===== INPUT MATERIAL =====

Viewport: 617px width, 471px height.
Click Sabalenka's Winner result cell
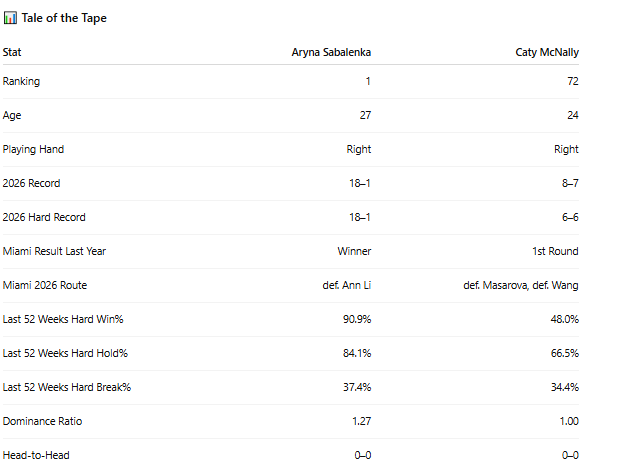coord(354,251)

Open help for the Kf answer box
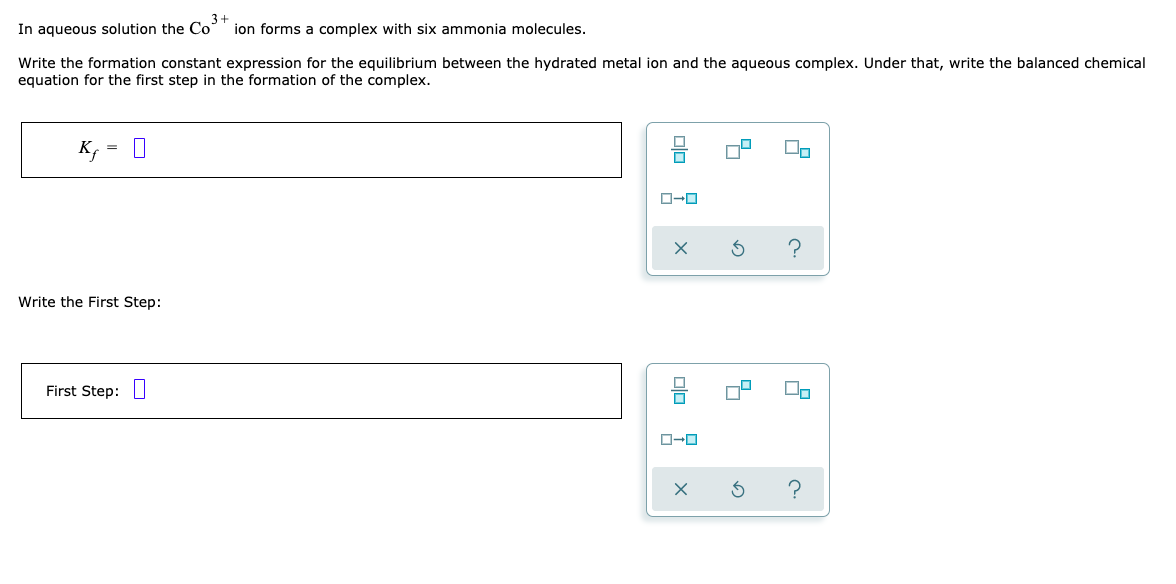tap(793, 248)
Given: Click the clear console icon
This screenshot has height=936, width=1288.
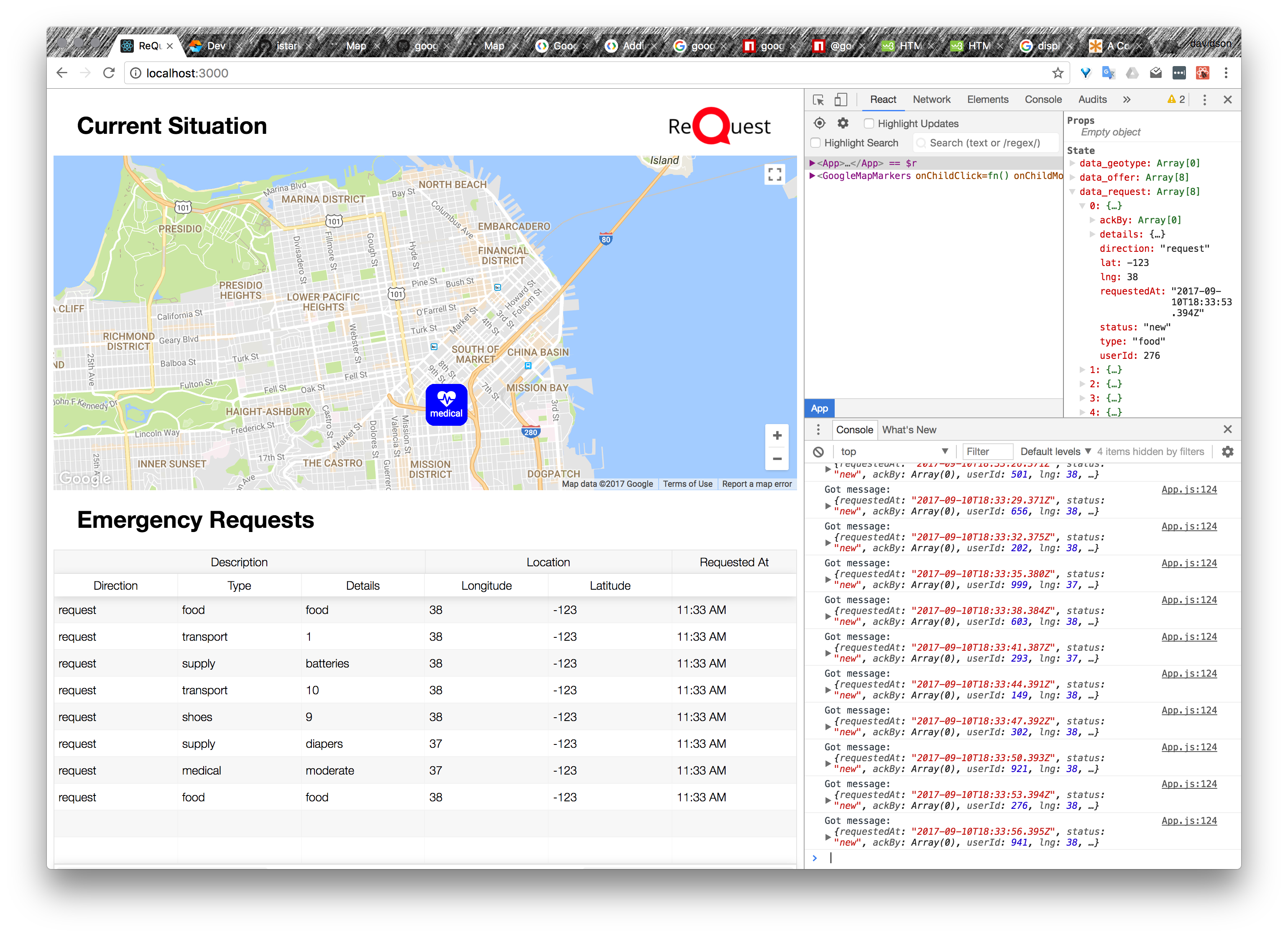Looking at the screenshot, I should (818, 452).
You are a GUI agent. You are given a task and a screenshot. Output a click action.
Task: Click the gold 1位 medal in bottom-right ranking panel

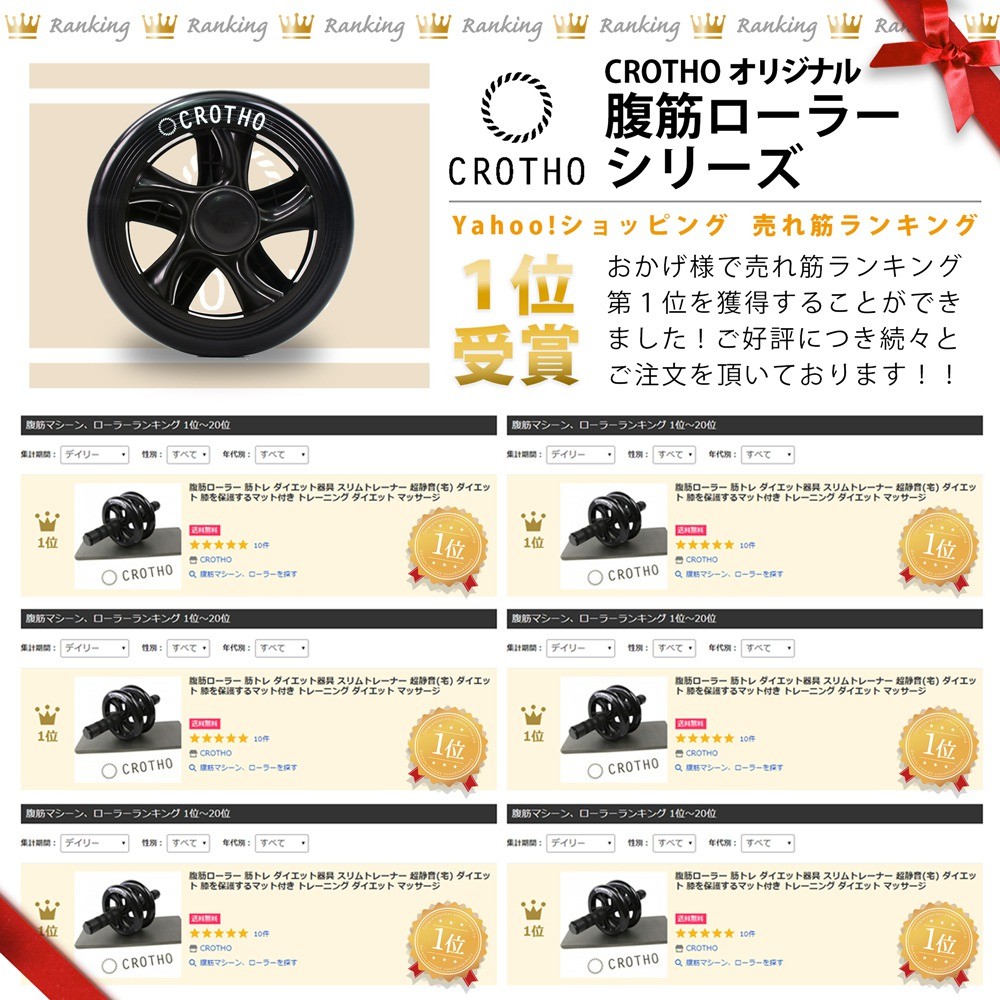tap(938, 943)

=====

■ SHORT EXERCISE ■
Put every line of all the items above into a JSON list of strings, one string per line, skipping blank lines. Leave the pictures out.

■ EXPECTED ANSWER ■
[
  "Viewport: 617px width, 471px height.",
  "Click Sabalenka's Winner result cell",
  "coord(354,251)",
  "Open help for the Kf answer box",
  "tap(793, 248)",
  "Given: Click the clear console icon",
  "This screenshot has height=936, width=1288.",
  "Looking at the screenshot, I should (818, 452).",
  "You are a GUI agent. You are given a task and a screenshot. Output a click action.",
  "Task: Click the gold 1位 medal in bottom-right ranking panel",
  "tap(938, 943)"
]